Jeff Eckhart IT Manager, Wyoming Department of Workforce Services

Wyoming Uses Simple and Secure Approach to Modernization

Wyoming’s WYUI is programmed in Java, a language more conducive to digital modernization. And because it’s hosted in the cloud, Eckhart’s team can worry less about hardware and the maintenance and updating that go with it.

“It’s been very reliable in Azure,” he says, “much more reliable than what we had before.”

DISCOVER: Modernize services with a human-centered design.

That reliability has resulted in the system’s growing availability. “In the UI world, there’s claim filing 24/7.” Traffic is especially heavy on Sundays, when people must certify their eligibility for the prior week, Eckhart says. Previously, if there was an outage on a weekend, there typically wouldn’t be anyone onsite to respond. That meant that citizens, through no fault of their own, might not receive their payments.

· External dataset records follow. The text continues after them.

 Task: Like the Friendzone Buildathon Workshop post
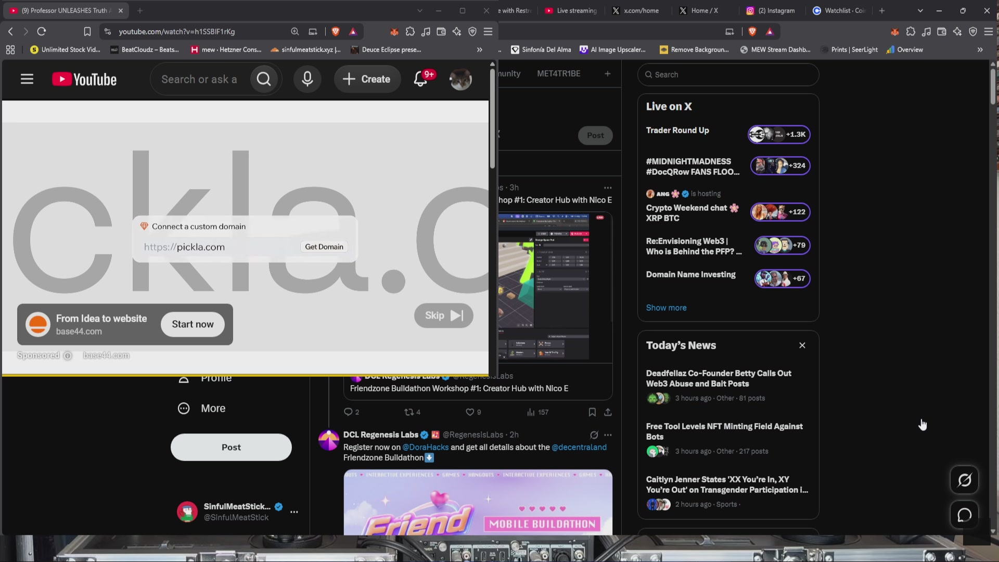pyautogui.click(x=473, y=412)
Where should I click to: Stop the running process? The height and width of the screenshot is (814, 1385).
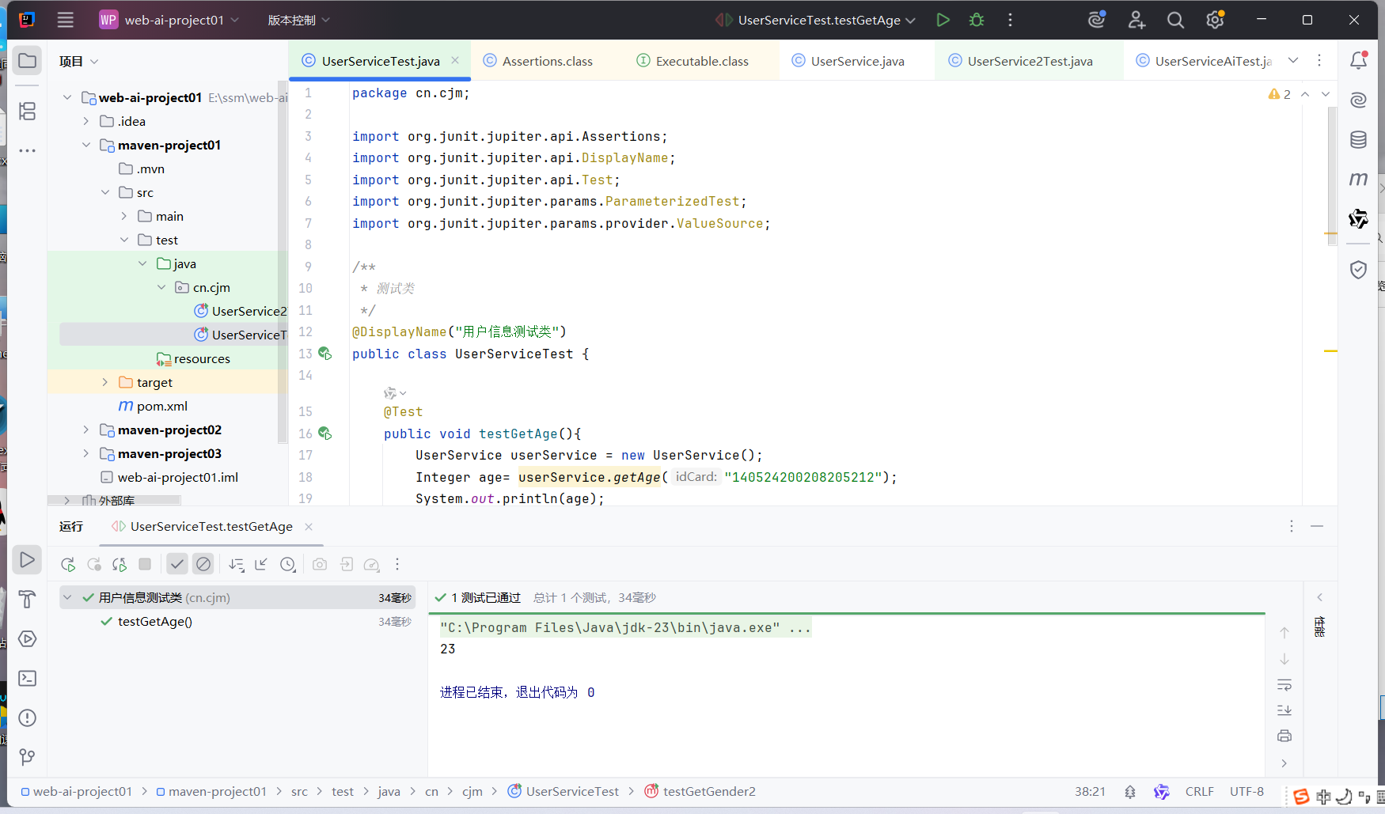tap(145, 564)
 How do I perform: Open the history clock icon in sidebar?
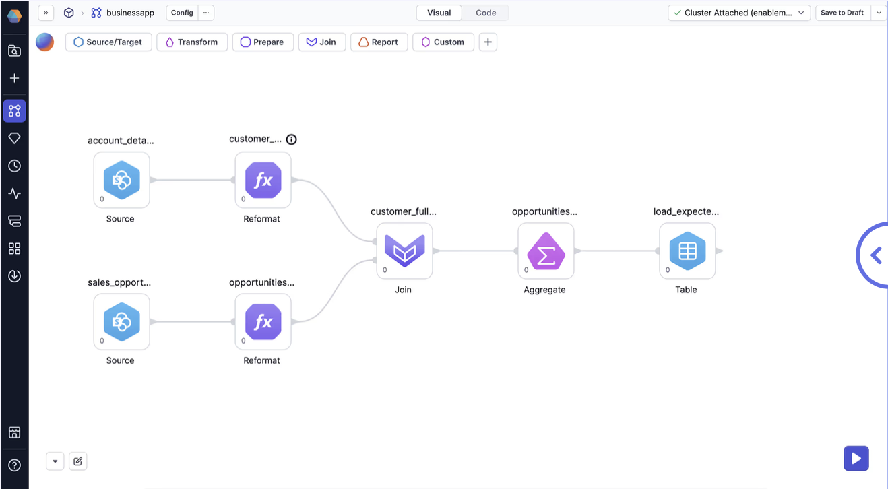click(x=14, y=166)
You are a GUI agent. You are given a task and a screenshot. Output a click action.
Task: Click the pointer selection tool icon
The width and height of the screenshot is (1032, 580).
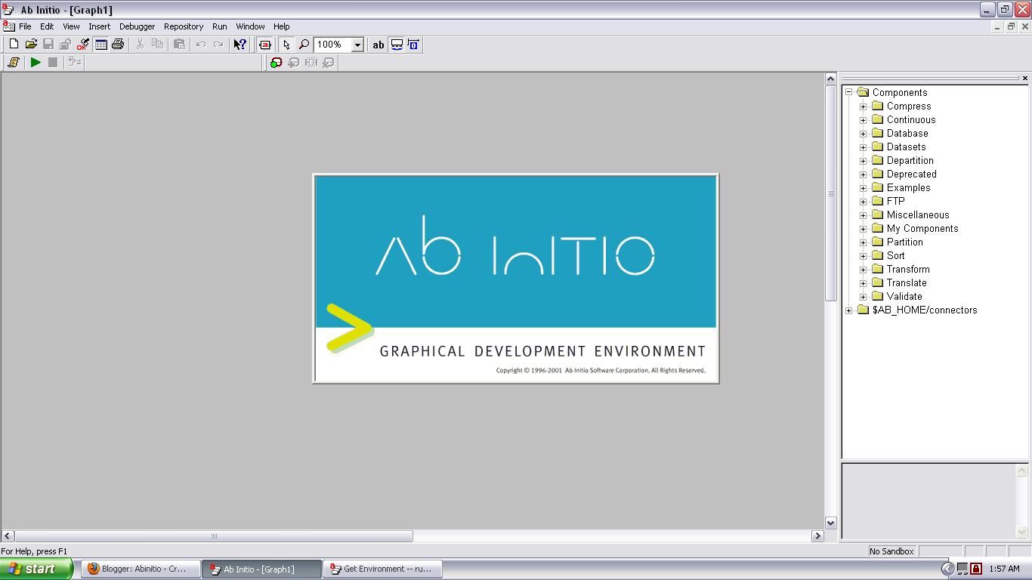(286, 45)
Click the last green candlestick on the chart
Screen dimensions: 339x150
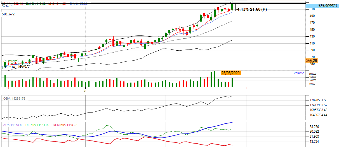tap(232, 7)
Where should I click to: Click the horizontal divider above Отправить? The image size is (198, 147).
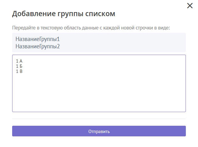(99, 119)
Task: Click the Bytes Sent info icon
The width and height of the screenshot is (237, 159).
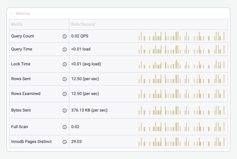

“Being in the cloud, if we have any kind of issue here, claimants and employers can still get into the system, and it’s going to function,” Eckhart says. He also cites the platform’s improved scalability: During the pandemic, for example, when many people were suddenly out of work, claim volume increased drastically. “But the system handled that stress very well,” he says.

3.7%

The U.S. unemployment rate for the fourth quarter of 2023

Source: epi.org, “State Unemployment by Race and Ethnicity,” Feb. 28, 2024

Citizens, employers and third parties such as bookkeepers and accountants can register to use the system. Once registered, a single-sign-on solution simplifies user authentication.

WYUI’s new tools allow for everything from uploading supporting documentation to messaging with the DWS, says Kris Funk, who works with Eckhart as UI administrator. Businesses can submit requests for refunds and recertification, while citizens can file appeals in cases when their claims are denied.

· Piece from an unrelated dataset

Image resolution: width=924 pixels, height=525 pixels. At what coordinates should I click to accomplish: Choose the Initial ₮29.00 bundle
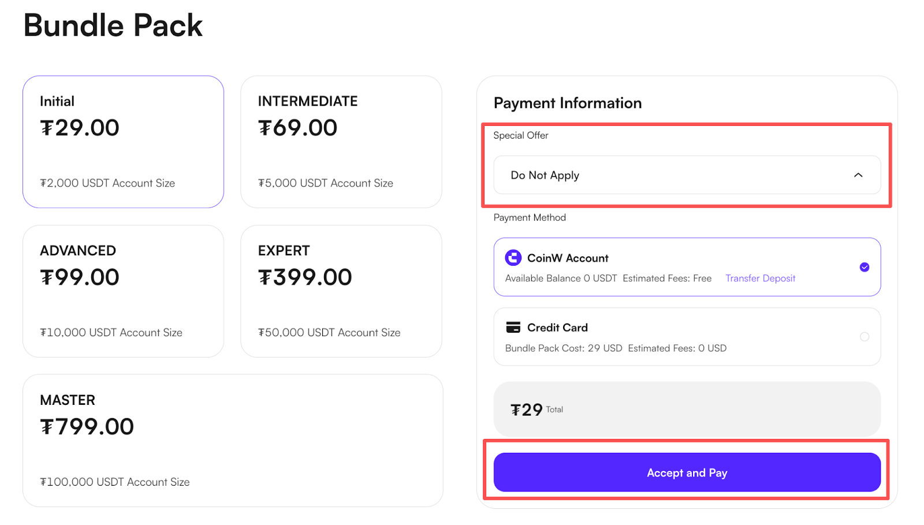click(x=123, y=142)
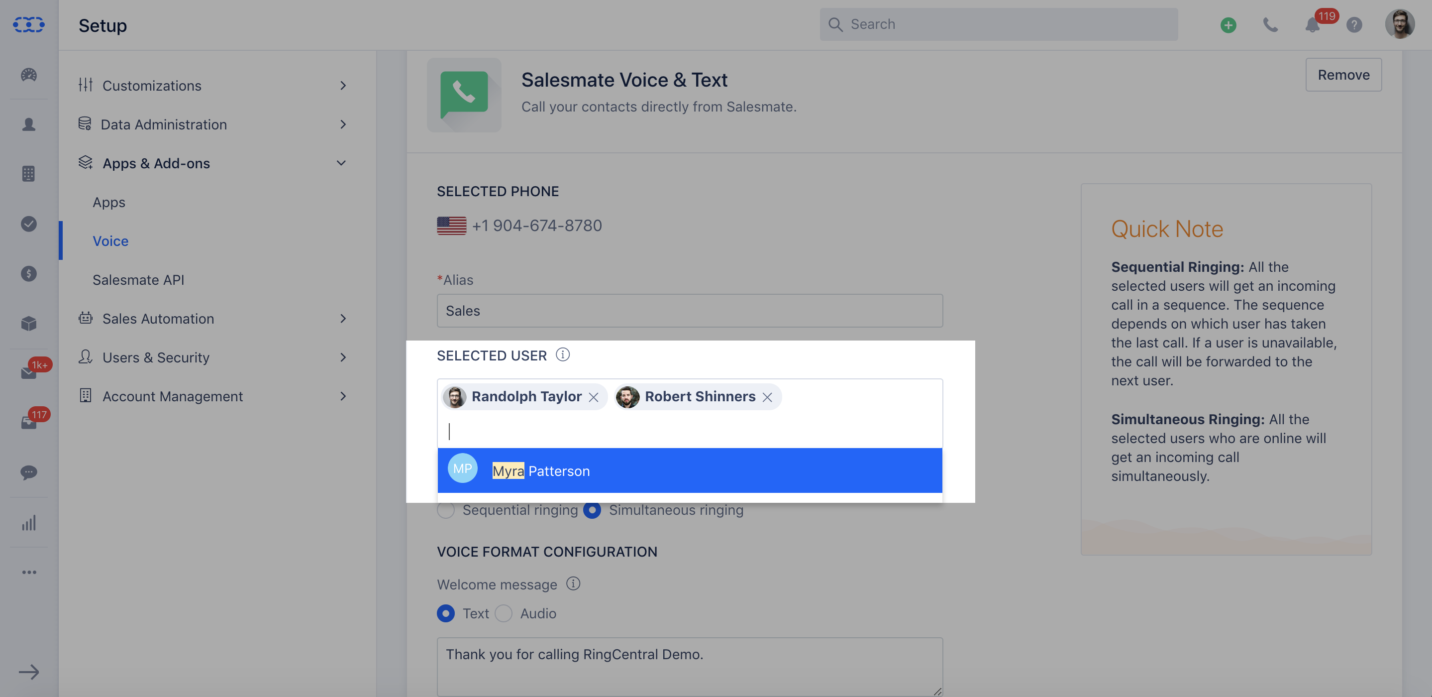The image size is (1432, 697).
Task: Remove Randolph Taylor from selected users
Action: point(594,397)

“It makes everything run a little smoother compared with what we used to have,” Funk says. “It lets us do a lot of things more easily, and the best part is that it’s all in one place.”

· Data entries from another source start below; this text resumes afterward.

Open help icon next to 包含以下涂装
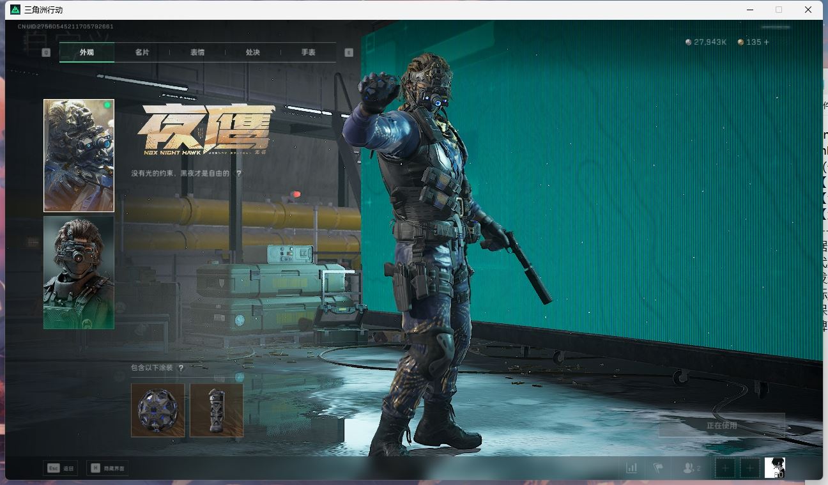Viewport: 828px width, 485px height. pyautogui.click(x=181, y=368)
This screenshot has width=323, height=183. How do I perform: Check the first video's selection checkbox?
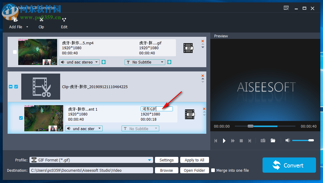click(15, 52)
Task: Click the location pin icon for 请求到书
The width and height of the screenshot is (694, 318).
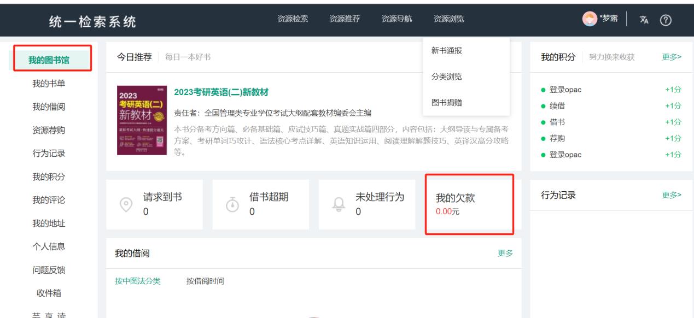Action: point(126,203)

Wisconsin Pushes for Cloud Modernization

The U.S. Department of Labor recently announced that it awarded more than $204 million to 18 states and the U.S. Virgin Islands to upgrade UI systems with funds from the American Rescue Plan Act. The Wisconsin Department of Workforce Development won a $11 million modernization grant last year.

The agency has actually been focused on UI modernization since the waning months of 2020, says Amy Pechacek, DWD Secretary. That’s when she was appointed by the state’s governor to help the department deal with the COVID-19-related unemployment crisis.

When she stepped in, there were about 770,000 UI claims in a backlog, Pechacek says. “And the technology we had was from the 1970s — literally a Nixon-era COBOL mainframe and computers with black screens and blinking green cursors.”

At the time, claimants could submit documentation to the agency only by mail or fax. At DWD headquarters, there were mountains of paper “with people pulling sheets off the top and doing manual data entry,” she says.

Pechacek knew that the agency needed a new technology solution. The agency reached out to Google, “and that’s when our modernization project began,” she says.

Now, claimants can simply take photos of their paperwork and upload them to the system with a click. Google’s Document AI tool streamlines processing of applications by extracting key data and delivering it to staff. Within a month, the backlog was cleared, Pechacek says, and her team turned its attention to moving the UI system to the cloud.

Today, DWD is about halfway into what Pechacek predicts will be a four-year effort to build “an end-to-end, user-friendly system for all stakeholders, including our employees.”

Pechacek says that she doubts that the agency will ever reach a point where it’s “done” with UI system modernization. “That’s how it works in the cloud,” she says. “We’re always going to find new ways to become even more efficient and accessible.”